Determine how many lines in the listing below contain the word "will", then state that number by itself.

:: Provided records ::

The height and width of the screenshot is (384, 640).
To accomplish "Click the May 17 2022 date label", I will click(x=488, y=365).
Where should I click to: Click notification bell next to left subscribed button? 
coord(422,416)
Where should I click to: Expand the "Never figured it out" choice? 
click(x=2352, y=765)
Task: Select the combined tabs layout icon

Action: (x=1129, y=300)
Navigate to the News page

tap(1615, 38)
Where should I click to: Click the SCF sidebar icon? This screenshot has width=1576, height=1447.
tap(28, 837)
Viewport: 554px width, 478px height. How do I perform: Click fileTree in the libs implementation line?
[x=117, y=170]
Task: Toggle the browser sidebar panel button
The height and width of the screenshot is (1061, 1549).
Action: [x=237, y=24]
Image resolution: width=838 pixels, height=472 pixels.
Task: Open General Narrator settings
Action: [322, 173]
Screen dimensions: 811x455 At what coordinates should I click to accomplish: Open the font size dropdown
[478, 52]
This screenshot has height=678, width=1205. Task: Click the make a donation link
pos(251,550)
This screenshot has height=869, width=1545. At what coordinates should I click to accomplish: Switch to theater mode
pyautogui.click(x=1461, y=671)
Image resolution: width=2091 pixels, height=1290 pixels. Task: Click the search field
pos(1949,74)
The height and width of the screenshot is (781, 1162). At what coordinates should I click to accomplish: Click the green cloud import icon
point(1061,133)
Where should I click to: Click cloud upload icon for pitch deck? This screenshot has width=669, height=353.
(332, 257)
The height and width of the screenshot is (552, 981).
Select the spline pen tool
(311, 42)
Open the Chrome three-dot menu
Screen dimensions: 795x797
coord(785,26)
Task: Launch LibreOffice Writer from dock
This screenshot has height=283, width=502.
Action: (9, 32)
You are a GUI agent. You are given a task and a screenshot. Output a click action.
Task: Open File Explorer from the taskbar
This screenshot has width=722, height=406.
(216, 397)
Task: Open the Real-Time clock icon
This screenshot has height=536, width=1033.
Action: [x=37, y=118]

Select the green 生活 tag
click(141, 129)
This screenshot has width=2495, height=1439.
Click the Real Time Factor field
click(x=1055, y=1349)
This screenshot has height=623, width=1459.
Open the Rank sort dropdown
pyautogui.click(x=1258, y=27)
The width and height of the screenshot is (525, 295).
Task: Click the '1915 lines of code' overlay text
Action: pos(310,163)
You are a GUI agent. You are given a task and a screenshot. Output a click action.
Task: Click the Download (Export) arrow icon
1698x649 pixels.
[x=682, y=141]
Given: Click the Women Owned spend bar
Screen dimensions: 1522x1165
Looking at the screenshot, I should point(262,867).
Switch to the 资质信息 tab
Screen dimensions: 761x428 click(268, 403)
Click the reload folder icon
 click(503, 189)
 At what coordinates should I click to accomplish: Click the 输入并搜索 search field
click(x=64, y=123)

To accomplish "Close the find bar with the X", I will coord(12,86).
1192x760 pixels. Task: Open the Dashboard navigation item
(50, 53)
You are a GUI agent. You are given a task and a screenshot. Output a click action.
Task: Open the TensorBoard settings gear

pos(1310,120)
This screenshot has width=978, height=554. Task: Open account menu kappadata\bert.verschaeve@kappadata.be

:::

● Finished exercise
2